The “serverless,” lightweight, portable features of Observable are great, but I’m trying to understand the data model a little bit better. When I pull in data from another server, is it loaded once (or occasionally)? Or is it loaded from that server on every call?

The reason I ask is that we have an instance of our site hosted on AWS, and on that setup, we’re charged for data egress. I built an Observable notebook that pulls data from that site via API, then embedded a couple of the plots from that notebook on a site. Is data loaded from the origin on AWS every time the final endpoint is loaded (where the plots are embedded)? Is it loaded every time the notebook is loaded?

An easy way to picture what is happening is that (at the time of this writing) Observable only hosts and serves two things: the notebook’s code and its FileAttachments.

Whatever other data source you have is called by the code, which runs on your browser, and doesn’t ever touch Observable’s servers[1].
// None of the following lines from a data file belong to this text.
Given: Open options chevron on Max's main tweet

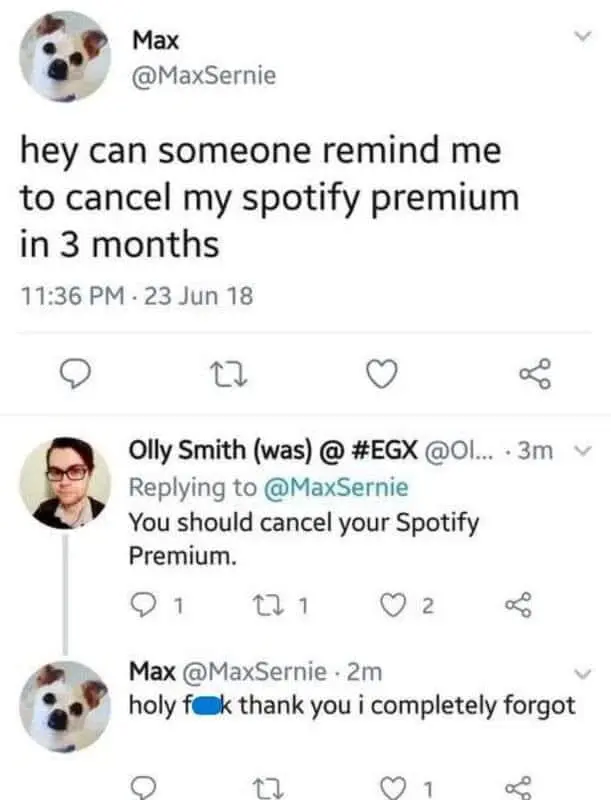Looking at the screenshot, I should point(578,37).
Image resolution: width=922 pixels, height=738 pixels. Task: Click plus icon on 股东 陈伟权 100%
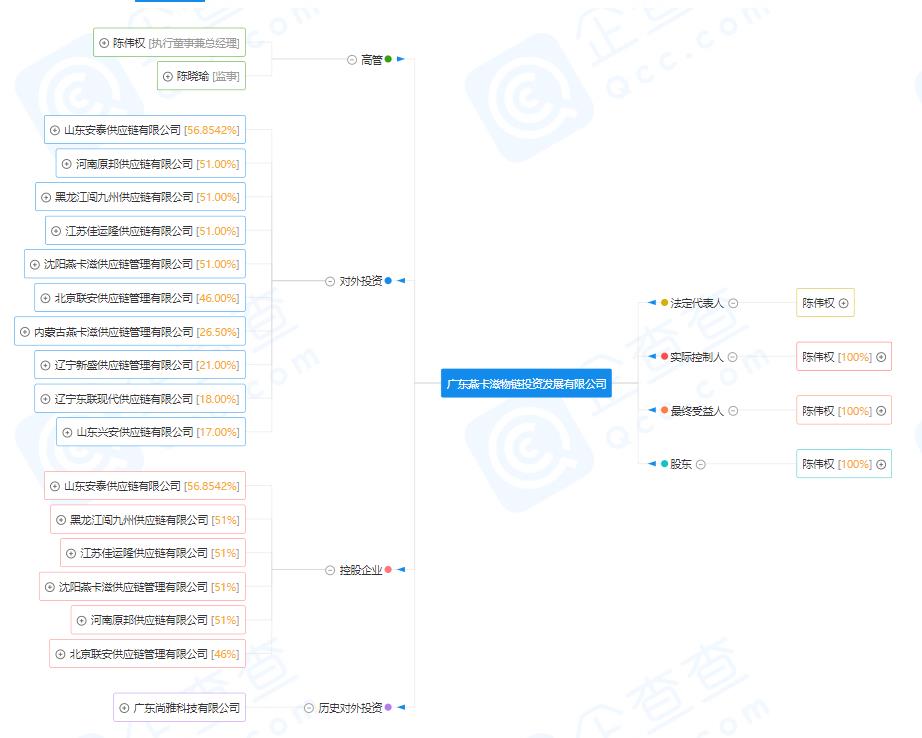tap(881, 464)
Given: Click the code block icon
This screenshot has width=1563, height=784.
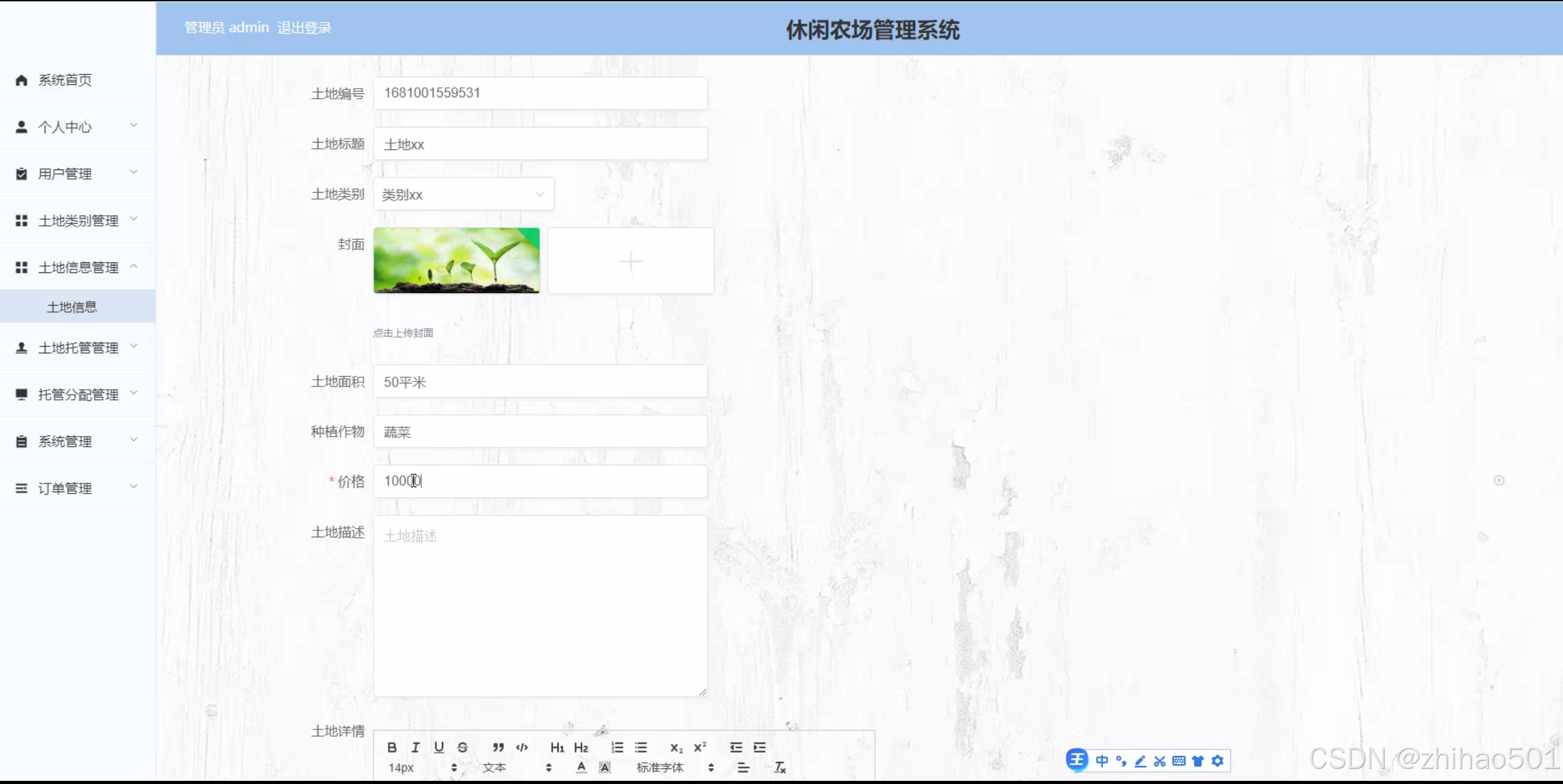Looking at the screenshot, I should 522,747.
So, in the case you’re describing, each new client (each new user who visits the page) will load the resource from AWS. If that resource is not cached, they will load it on each of their visits.

What you could possibly do to avoid the egress costs is to set up a proxy with a cache—this can go from medium difficult to quite fancy, depending on your approach and your needs. (The simpler approach might be to create a notebook that retrieves your data (and maybe simplifies it), then manually download that and reupload it as a FileAttachment. But this means it’s not going to stay “fresh”.)

[1] One exception though: the script which creates the thumbnail image will download the same ressources (if they are public), in order to be able to run the code.